Please restate word for word the lines of the entries below from the one with "Viewport: 542px width, 371px height." to the one with "Image resolution: width=644", inclusive, and leave out every picture.

************

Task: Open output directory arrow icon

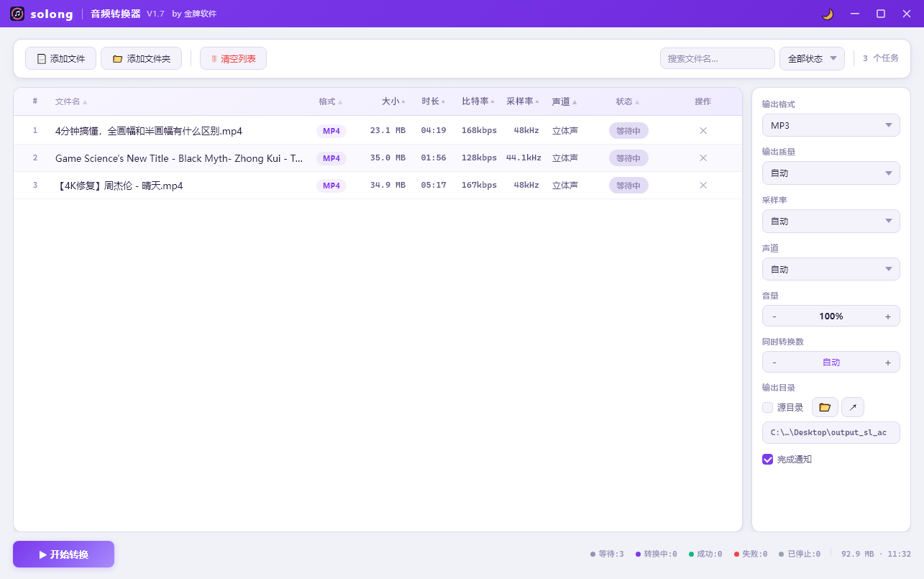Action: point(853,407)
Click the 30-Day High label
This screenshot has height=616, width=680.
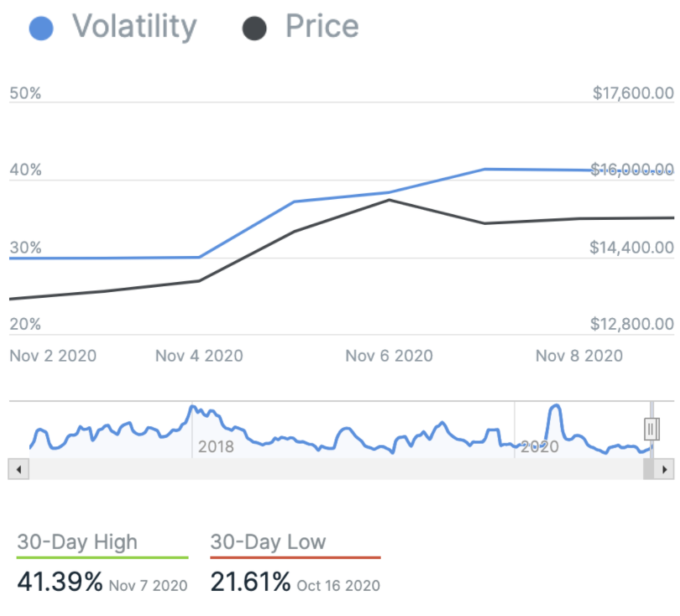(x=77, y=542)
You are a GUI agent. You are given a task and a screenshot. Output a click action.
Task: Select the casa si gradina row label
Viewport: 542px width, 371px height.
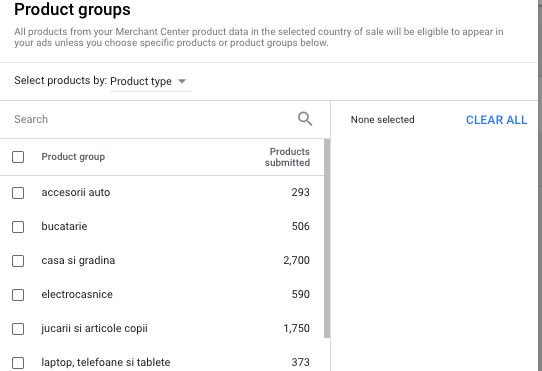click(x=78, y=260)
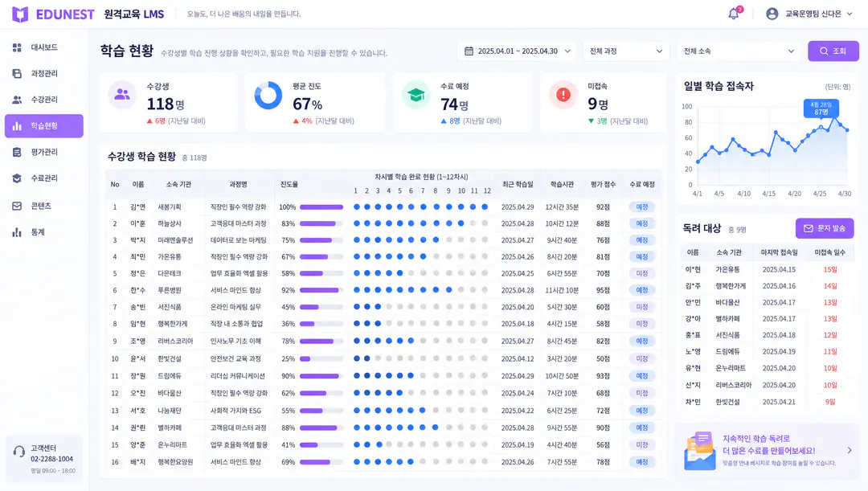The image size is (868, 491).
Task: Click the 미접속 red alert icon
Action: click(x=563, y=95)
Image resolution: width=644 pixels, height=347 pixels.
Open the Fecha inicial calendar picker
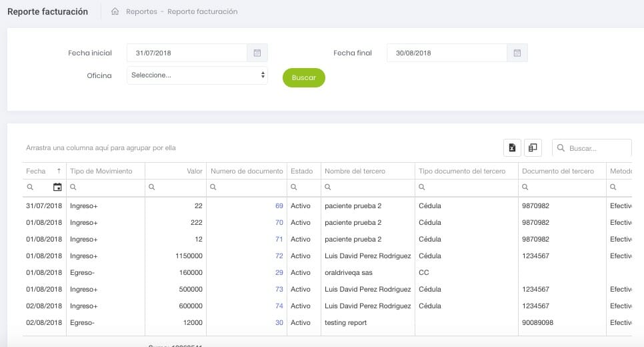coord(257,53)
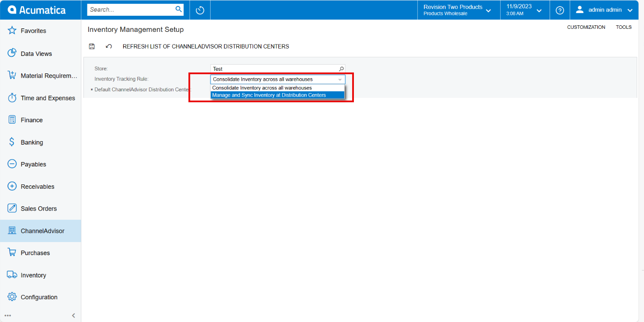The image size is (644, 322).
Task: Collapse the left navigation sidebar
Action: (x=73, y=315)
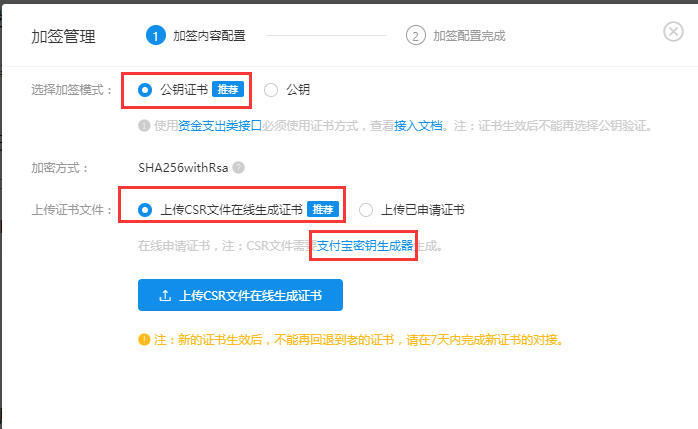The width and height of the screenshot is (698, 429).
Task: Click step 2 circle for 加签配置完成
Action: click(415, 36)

************

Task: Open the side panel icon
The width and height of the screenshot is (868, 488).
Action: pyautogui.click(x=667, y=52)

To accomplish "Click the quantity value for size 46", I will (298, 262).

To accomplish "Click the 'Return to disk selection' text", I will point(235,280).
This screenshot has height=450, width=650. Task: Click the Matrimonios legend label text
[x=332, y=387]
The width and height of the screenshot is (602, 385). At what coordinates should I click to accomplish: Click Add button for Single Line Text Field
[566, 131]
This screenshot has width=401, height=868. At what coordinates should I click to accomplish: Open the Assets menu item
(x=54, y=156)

************

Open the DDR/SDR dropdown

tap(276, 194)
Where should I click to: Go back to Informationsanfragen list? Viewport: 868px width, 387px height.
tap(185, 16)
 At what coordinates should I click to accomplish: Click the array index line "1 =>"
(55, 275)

************

§ Task result
Viewport: 542px width, 371px height.
click(x=78, y=260)
The image size is (868, 491).
Task: Click the 미접속 red alert icon
Action: click(x=563, y=95)
Image resolution: width=644 pixels, height=347 pixels.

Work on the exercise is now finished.